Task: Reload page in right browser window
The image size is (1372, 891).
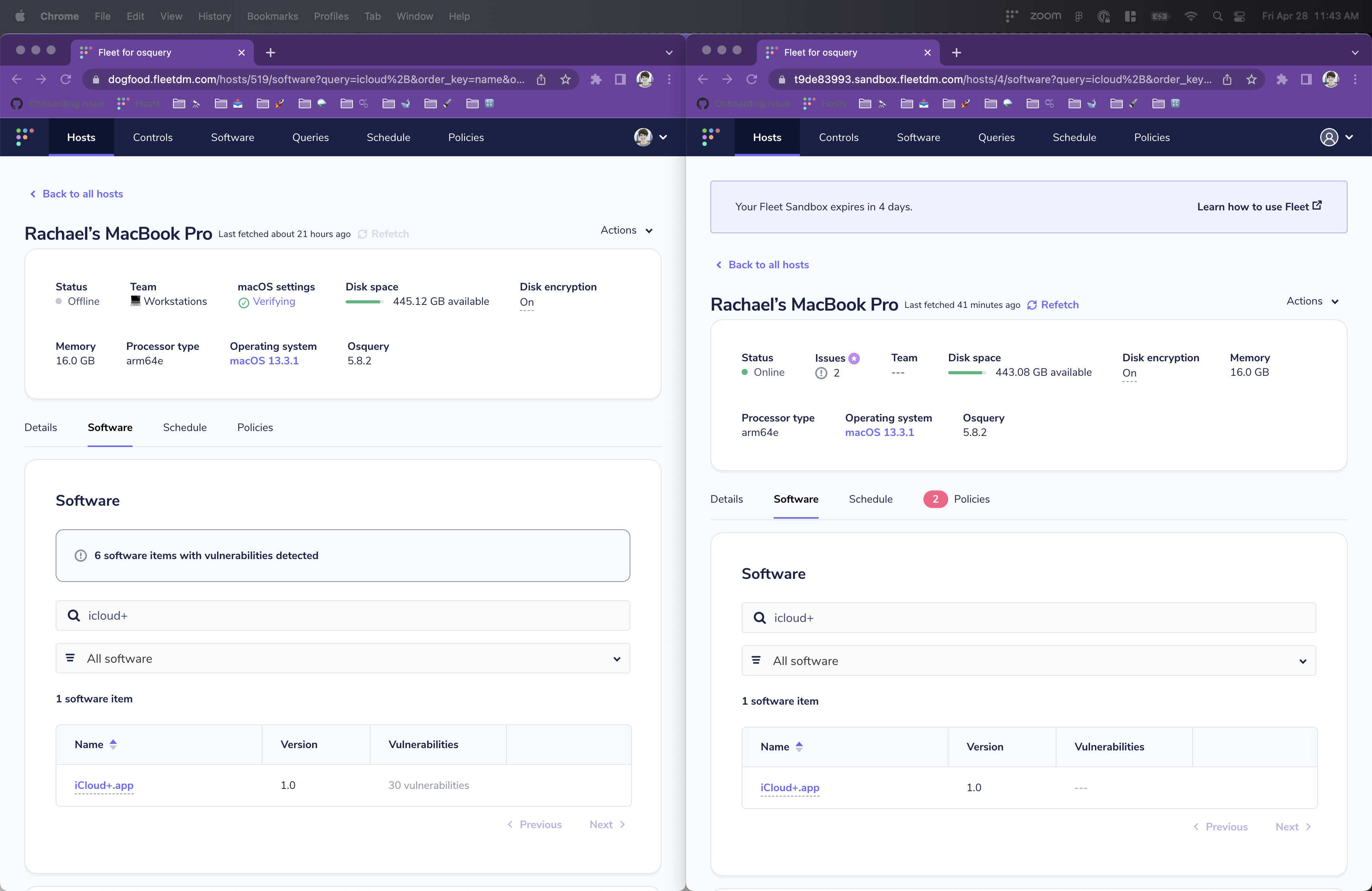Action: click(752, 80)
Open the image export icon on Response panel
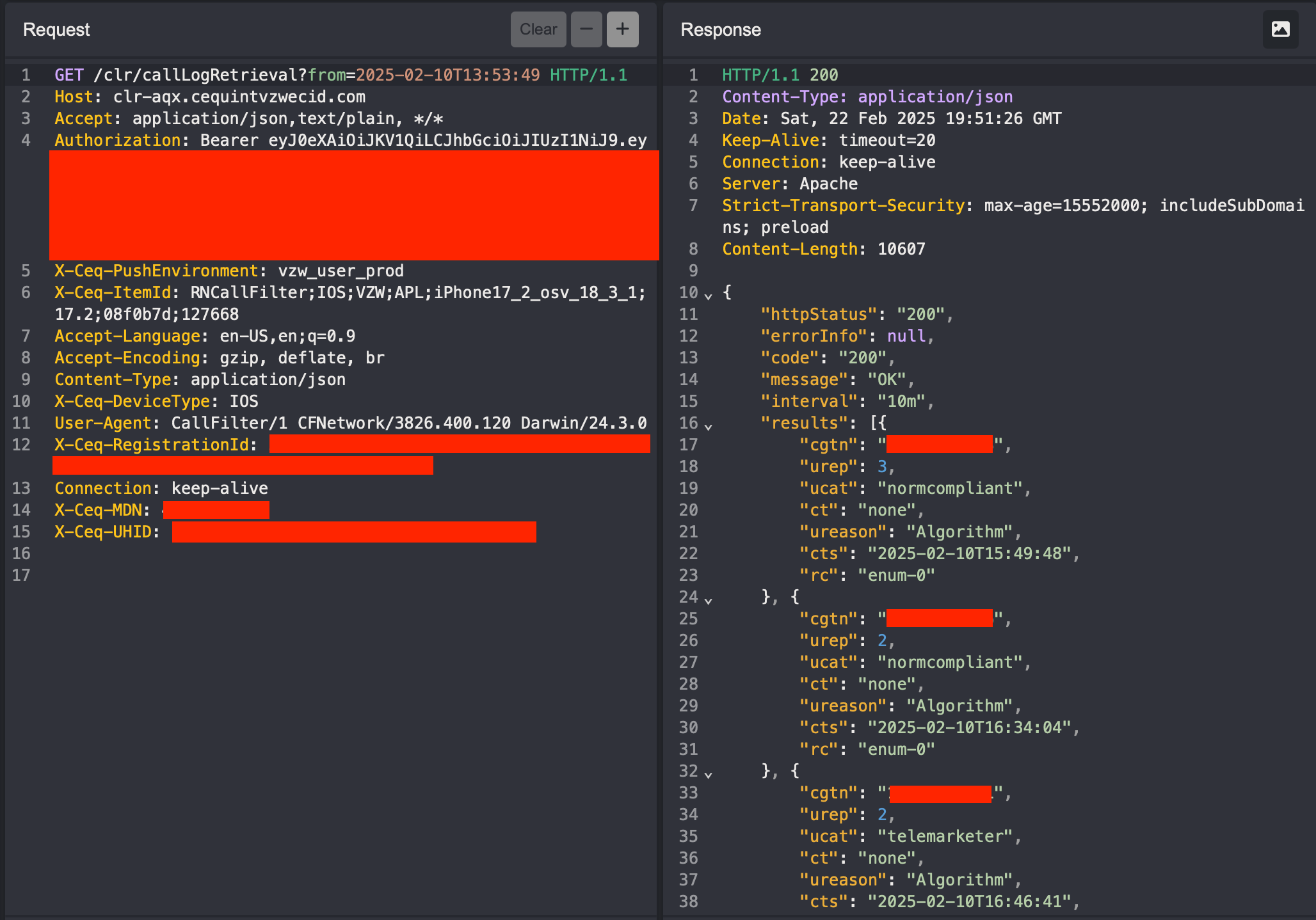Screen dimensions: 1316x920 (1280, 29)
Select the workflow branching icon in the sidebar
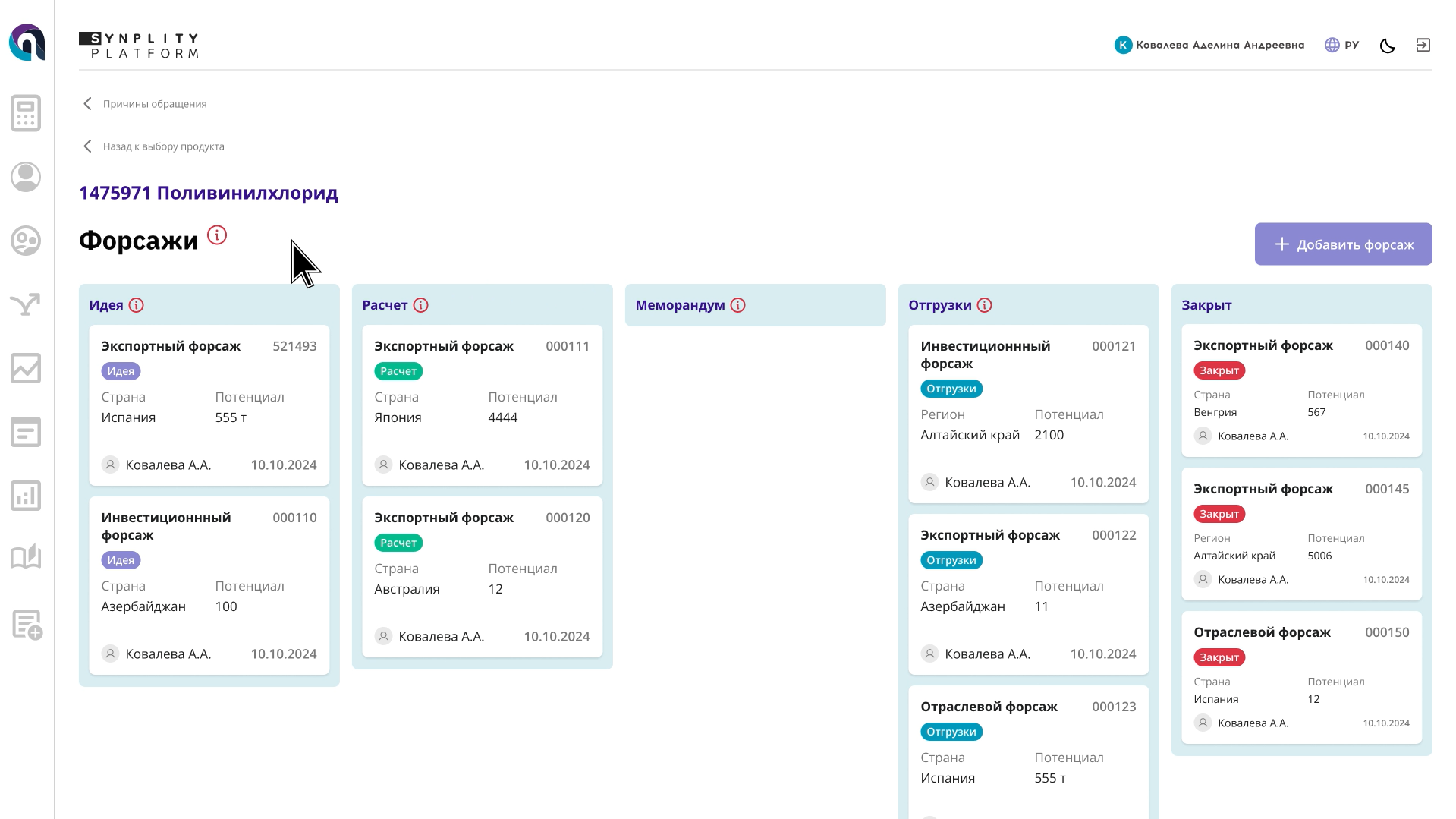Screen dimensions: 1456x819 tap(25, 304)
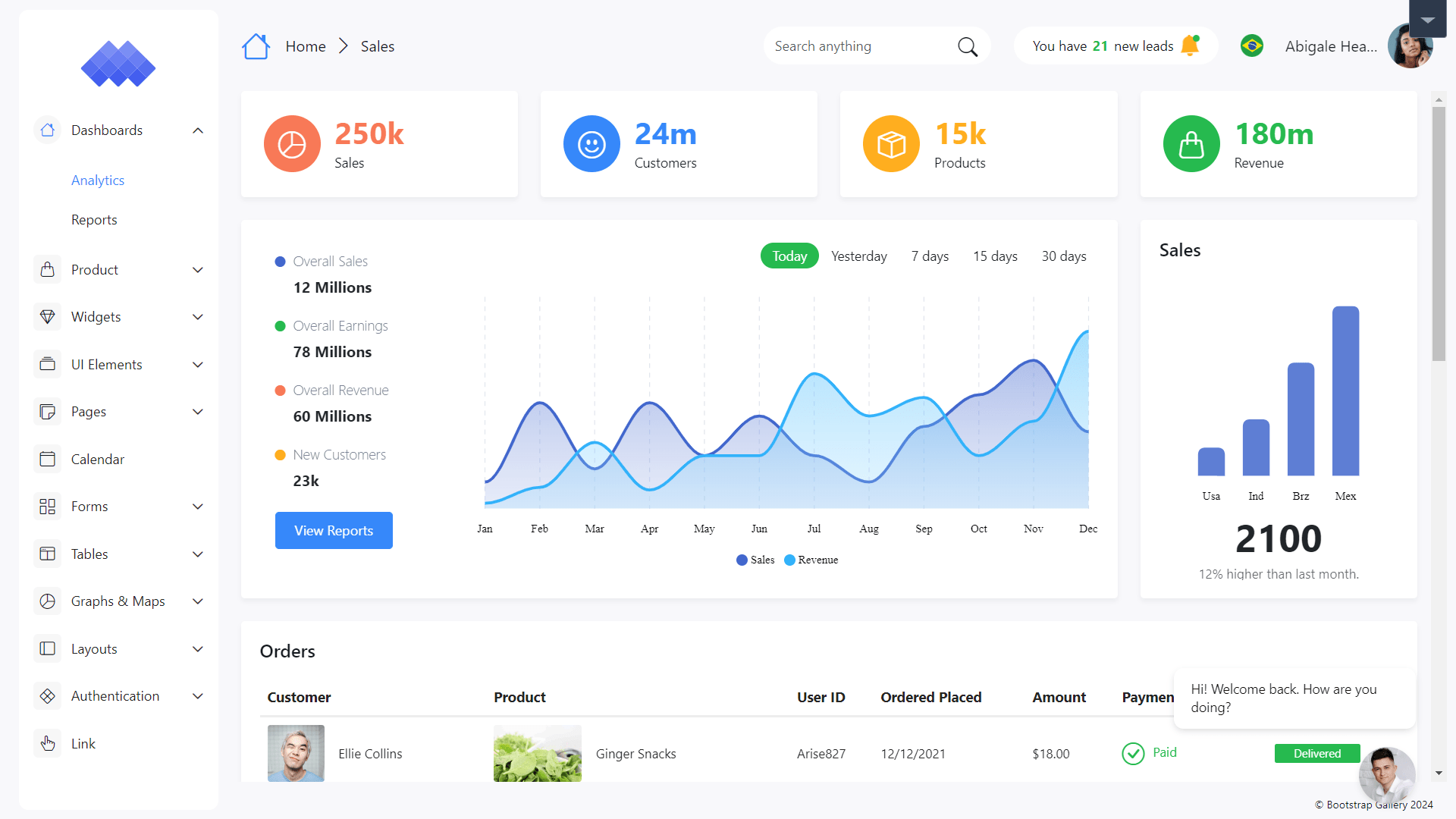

################

All of the material above is to be retyped verbatim, with its pictures omitted.

OUTPUT FOR THIS EXERCISE:
Task: Reload page in right browser window
The image size is (1372, 891).
Action: click(752, 80)
Open the image export icon on Response panel
Screen dimensions: 1316x920 (1280, 29)
Select the workflow branching icon in the sidebar
Screen dimensions: 1456x819 tap(25, 304)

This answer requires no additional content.